## [Given exercise]
Copy out verbatim every line from the start of the entries below through the line that contains "Action: 95,89", inclusive. Leave the pictures out of your answer.

## [Data provided]
════════════════════
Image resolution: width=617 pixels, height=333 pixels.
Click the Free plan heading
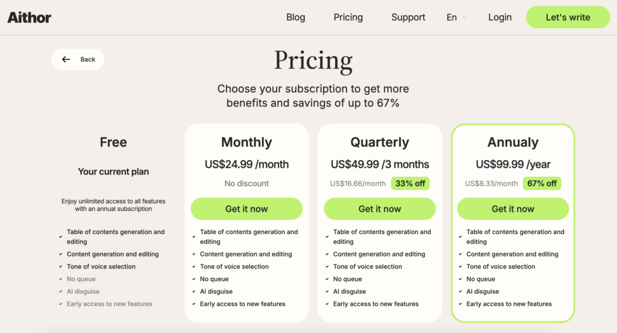pyautogui.click(x=113, y=142)
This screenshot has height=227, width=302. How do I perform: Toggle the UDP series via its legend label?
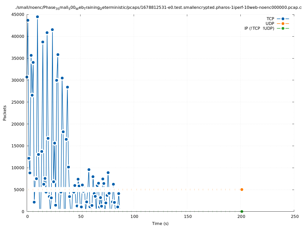[270, 24]
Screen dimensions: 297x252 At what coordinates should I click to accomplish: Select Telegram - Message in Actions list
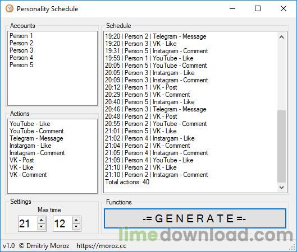[x=36, y=138]

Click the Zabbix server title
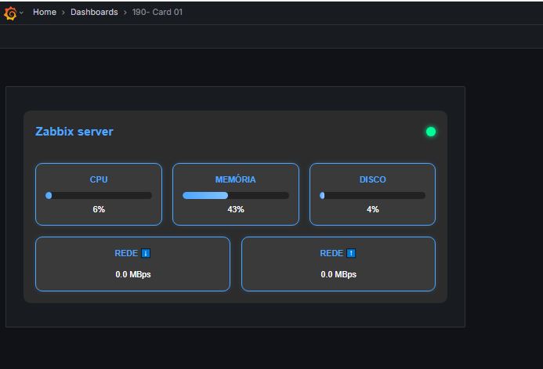coord(74,132)
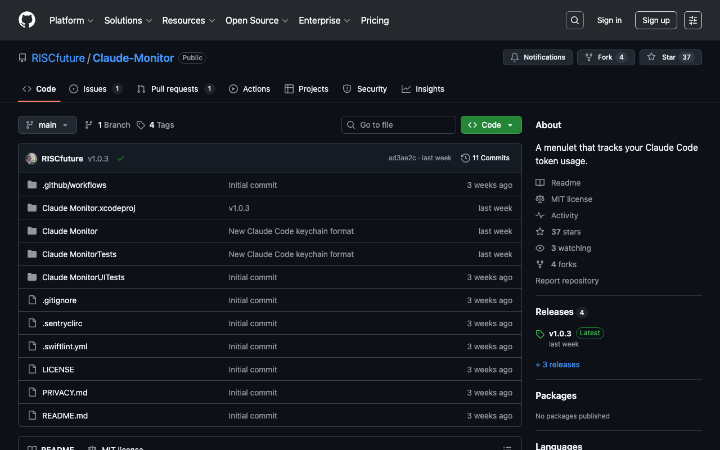This screenshot has height=450, width=720.
Task: Switch to the Issues tab
Action: 95,89

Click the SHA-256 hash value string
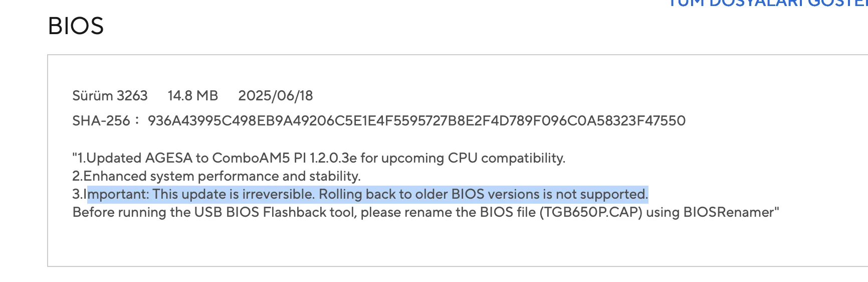tap(416, 121)
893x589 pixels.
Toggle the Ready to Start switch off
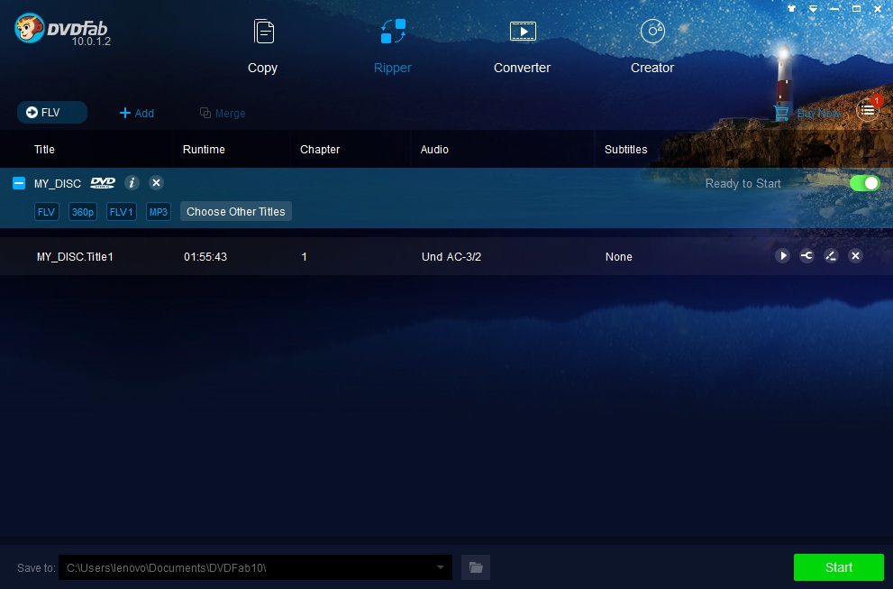(x=864, y=183)
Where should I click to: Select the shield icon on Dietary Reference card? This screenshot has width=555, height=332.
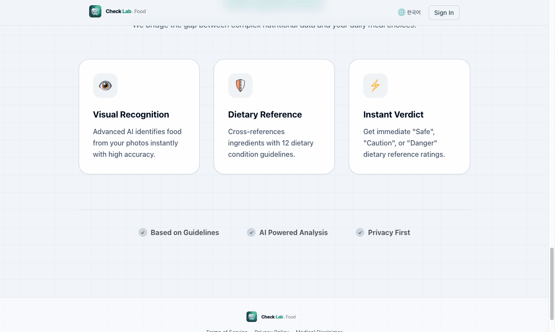click(240, 86)
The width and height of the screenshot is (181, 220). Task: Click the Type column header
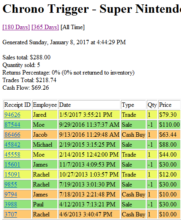[x=133, y=105]
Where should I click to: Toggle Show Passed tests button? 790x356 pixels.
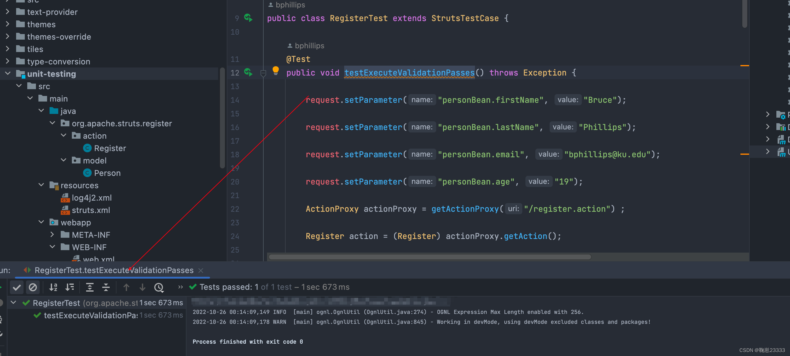17,287
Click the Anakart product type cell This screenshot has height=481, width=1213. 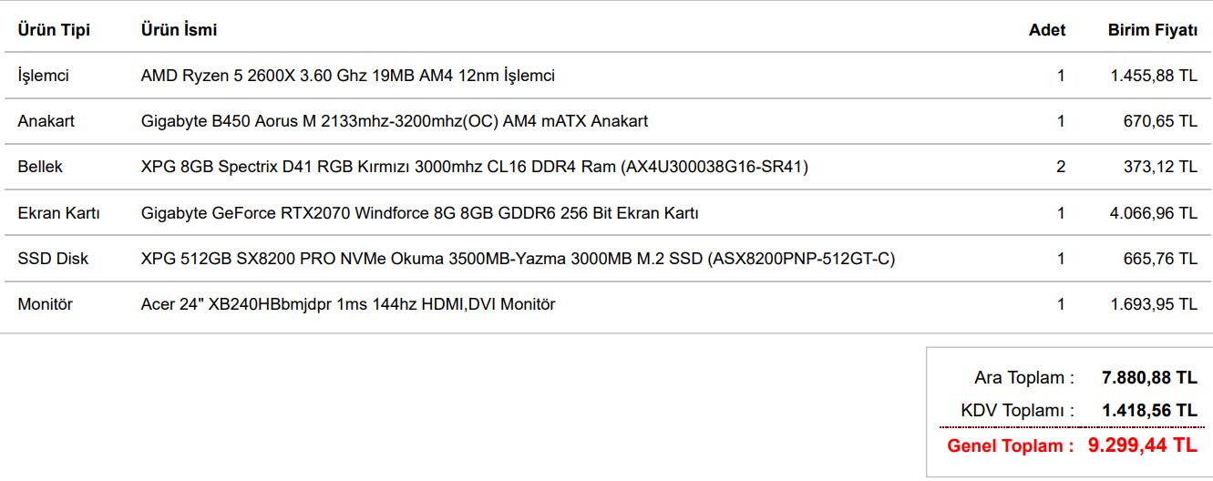click(x=46, y=121)
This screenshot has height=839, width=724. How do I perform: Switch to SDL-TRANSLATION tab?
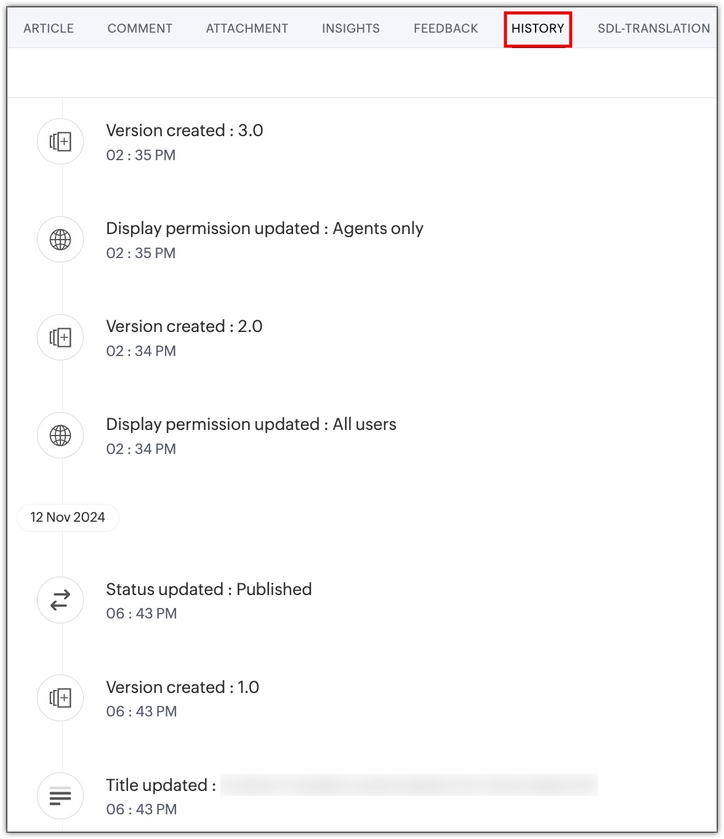tap(653, 28)
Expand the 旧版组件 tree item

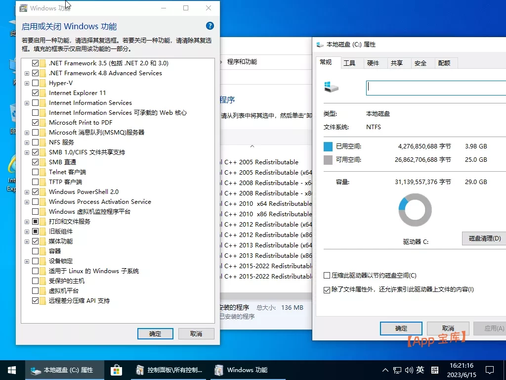[x=27, y=231]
════════════════════
## [Solution for this exercise]
Image resolution: width=617 pixels, height=333 pixels.
Click the Free plan heading
pyautogui.click(x=113, y=142)
This screenshot has height=227, width=302. How do I perform: Toggle the UDP series via its legend label?
[270, 24]
Screen dimensions: 297x252 At what coordinates should I click to accomplish: Select Telegram - Message in Actions list
[x=36, y=138]

Click the Zabbix server title
coord(74,132)
This screenshot has height=450, width=720.
Task: Switch to the Issues tab
Action: 95,89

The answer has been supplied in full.